HARTFORD, Conn. — Former UConn men’s basketball star Ben Gordon was arrested Tuesday, just a day after his former college team won the national championship, following a bizarre incident in which he allegedly threatened multiple people with a knife at a juice shop in Stamford.
Gordon, 40, was found with a folding knife, brass knuckles and a stun gun following a disturbance at Juice Kings at 36 Atlantic St. in Stamford, according to Stamford Assistant Chief of Police Richard Conklin.
The Stamford Police Department was called to the business on Tuesday at about 9:50 a.m. on the report of a man there acting bizarre and aggressive and threatening employees with a knife, Conklin said. The suspect, later identified as Gordon, was compliant when police asked him to step outside but quickly stopped cooperating when an officer told him to put his hands on a nearby wall, according to Conklin.
Gordon, the assistant chief said, was taken into custody with minimal force after refusing to comply with police. Officers found a folding knife clipped to his pocket and a backpack containing brass knuckles and a stun gun, Conklin said.
Gordon — who played for the Huskies from 2001-04 before an NBA career that spanned from 2004-15 — was taken to the Stamford Police Department, where Conklin said his bizarre behavior continued. That led to the decision to have him evaluated at an area hospital before he was transferred back to police custody, according to Conklin.

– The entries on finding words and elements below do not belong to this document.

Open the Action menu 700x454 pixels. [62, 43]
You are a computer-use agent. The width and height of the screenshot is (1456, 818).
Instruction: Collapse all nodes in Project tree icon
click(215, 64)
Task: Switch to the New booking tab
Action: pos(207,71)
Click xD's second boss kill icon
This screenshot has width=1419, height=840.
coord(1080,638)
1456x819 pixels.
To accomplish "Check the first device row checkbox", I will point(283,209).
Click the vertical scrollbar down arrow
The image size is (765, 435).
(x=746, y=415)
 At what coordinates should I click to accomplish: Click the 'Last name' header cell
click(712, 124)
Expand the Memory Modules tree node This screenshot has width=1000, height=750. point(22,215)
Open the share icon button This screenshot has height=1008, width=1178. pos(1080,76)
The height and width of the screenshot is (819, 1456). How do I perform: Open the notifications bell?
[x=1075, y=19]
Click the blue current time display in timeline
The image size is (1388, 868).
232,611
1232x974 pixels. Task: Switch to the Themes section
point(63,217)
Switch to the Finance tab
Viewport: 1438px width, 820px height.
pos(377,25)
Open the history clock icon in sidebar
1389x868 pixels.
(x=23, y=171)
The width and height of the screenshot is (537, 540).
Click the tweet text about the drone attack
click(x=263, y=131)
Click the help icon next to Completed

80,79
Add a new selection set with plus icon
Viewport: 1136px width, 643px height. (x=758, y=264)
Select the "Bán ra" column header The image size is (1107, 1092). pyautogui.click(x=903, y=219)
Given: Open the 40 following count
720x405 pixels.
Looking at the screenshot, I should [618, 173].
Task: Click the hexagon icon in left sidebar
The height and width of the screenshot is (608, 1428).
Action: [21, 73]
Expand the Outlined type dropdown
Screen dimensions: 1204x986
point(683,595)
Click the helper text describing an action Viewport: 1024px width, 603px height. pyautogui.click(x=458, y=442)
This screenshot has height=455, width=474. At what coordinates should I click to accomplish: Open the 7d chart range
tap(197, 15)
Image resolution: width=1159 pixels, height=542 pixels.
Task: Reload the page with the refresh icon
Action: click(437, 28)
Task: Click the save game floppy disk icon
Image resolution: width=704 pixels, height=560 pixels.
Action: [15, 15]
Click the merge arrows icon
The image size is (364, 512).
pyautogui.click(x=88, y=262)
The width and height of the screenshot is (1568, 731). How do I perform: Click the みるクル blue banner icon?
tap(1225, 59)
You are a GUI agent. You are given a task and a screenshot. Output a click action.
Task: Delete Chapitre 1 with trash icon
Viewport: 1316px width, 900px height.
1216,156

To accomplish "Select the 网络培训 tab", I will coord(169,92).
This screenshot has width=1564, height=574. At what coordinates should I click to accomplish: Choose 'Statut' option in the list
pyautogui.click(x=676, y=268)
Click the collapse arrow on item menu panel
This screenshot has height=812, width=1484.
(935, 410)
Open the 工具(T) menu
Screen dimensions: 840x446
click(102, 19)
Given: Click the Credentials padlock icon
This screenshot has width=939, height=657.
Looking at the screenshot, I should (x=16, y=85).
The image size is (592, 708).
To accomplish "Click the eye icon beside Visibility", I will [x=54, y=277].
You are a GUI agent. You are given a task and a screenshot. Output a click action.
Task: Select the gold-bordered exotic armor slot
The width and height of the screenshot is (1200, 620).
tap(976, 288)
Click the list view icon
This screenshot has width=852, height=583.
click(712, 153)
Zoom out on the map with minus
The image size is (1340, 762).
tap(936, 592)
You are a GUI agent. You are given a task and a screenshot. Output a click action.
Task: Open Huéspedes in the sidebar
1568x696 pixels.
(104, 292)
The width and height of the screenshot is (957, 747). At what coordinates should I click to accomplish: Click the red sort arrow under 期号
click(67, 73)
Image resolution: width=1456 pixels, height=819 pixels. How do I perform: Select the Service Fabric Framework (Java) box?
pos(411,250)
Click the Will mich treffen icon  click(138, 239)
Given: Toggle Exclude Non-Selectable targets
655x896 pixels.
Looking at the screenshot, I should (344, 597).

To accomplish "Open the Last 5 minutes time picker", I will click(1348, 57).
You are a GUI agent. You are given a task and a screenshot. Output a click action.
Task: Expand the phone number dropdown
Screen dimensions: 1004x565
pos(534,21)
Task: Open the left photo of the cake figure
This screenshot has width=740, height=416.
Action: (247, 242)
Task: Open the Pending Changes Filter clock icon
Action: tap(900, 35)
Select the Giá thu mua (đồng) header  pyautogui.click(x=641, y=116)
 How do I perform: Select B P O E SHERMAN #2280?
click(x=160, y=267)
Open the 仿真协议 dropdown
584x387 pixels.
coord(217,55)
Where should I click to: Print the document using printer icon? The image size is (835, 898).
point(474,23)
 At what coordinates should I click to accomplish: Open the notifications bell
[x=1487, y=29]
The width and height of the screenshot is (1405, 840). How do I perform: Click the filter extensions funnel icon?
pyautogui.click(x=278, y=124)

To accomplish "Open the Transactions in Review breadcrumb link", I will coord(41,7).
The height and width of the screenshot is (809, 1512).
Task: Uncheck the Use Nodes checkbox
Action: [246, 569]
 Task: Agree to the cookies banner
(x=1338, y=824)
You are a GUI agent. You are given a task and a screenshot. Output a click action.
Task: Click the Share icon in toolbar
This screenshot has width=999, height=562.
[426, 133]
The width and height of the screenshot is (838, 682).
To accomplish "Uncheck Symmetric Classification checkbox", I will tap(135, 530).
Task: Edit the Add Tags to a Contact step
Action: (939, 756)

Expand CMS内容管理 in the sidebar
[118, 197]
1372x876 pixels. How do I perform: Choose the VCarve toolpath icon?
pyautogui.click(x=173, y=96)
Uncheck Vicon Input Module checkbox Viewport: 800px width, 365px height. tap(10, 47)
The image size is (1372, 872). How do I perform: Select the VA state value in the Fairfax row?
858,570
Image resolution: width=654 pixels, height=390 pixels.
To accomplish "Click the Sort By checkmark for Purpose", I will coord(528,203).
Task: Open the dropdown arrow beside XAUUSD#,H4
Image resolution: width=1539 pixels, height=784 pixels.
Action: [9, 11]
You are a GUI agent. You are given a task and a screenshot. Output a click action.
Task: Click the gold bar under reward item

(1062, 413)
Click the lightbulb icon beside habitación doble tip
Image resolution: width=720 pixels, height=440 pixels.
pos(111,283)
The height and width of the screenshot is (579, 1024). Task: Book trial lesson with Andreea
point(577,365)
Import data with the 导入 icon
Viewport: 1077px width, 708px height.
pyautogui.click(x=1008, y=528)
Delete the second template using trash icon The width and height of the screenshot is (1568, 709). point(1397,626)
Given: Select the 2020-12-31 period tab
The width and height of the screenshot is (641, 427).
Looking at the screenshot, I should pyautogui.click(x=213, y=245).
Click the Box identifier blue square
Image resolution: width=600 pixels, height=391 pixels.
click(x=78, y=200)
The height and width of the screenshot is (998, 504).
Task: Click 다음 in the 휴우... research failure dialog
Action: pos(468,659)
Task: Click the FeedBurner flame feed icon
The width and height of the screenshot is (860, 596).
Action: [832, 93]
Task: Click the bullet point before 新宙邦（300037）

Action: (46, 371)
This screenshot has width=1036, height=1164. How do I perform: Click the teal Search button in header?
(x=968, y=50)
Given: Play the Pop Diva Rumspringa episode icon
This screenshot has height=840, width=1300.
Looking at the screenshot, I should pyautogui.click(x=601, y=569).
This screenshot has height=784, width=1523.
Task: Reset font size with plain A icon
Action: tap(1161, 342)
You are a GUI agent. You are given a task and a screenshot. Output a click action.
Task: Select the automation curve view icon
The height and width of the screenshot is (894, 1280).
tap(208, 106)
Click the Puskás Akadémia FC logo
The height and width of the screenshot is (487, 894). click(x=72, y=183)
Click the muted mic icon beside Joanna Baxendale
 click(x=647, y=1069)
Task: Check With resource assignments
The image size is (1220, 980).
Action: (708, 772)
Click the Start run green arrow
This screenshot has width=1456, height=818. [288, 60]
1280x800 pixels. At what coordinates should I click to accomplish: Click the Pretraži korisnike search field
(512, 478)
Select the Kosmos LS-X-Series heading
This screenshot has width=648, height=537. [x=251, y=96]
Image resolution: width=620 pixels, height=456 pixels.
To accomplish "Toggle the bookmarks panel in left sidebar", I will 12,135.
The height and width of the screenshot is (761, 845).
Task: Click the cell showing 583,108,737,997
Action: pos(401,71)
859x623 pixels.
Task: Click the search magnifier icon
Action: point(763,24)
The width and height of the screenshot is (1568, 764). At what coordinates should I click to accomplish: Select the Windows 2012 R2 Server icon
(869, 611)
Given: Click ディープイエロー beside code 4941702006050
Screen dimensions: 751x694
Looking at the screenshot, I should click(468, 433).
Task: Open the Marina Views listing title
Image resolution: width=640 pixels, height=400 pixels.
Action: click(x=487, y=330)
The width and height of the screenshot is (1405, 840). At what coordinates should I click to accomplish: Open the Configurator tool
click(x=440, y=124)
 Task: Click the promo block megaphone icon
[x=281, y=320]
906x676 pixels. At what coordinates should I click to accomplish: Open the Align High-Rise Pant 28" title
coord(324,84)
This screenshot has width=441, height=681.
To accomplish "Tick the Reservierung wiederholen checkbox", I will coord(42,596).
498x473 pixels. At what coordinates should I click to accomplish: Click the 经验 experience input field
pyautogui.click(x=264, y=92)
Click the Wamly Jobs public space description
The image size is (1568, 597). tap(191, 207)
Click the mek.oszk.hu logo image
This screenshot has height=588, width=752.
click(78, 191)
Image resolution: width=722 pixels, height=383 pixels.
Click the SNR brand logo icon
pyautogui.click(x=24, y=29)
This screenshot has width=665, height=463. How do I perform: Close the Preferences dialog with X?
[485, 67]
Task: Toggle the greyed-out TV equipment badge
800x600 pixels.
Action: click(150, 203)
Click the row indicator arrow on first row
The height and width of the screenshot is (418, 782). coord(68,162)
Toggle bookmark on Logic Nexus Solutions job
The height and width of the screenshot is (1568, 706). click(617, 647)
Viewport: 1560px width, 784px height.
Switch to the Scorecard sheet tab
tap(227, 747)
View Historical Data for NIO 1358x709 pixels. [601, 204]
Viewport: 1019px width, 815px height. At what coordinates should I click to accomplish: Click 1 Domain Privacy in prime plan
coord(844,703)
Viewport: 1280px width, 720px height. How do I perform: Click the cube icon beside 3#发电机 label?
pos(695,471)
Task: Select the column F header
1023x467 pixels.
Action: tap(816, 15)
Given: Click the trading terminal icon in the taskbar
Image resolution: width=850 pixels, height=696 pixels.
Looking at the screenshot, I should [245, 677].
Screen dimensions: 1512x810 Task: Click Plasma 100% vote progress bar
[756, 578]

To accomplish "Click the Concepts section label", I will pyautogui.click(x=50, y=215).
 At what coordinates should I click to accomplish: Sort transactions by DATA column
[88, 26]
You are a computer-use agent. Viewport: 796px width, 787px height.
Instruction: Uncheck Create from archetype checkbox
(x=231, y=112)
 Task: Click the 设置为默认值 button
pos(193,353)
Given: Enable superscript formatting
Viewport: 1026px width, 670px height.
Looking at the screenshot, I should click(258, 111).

Conklin said Gordon — who turned 40 the day he was arrested — continued acting aggressive and bizarre and refused to cooperate with the booking process. The department’s Behavioral Health Unit then intervened, which calmed the former basketball player down somewhat before his family and friends arrived at the department, calming him down further enough to get him through the booking process, Conklin said.
Gordon posted a $10,000 bond after being charged with three counts of carrying a dangerous weapon, two counts of threatening and a single count of interfering with police, disorderly conduct and sixth-degree larceny.
No injuries were reported in the incident Conklin said could have gone very differently.
“We’re proud of our response and blessed to have a Behavioral Health Unit,” the assistant chief said. “We hope he gets whatever resources he needs.”
Gordon, who is scheduled to appear in Stamford Superior Court on April 18, has had multiple run-ins with law enforcement over the last several months.
According to the Associated Press, the former NBA player was arrested on misdemeanor battery charges in November 2022 after a security guard at a Chicago McDonald’s was punched in the face.
A month earlier, Gordon was arrested on assault charges after allegedly punching his son in the face multiple times at LaGuardia Airport in New York.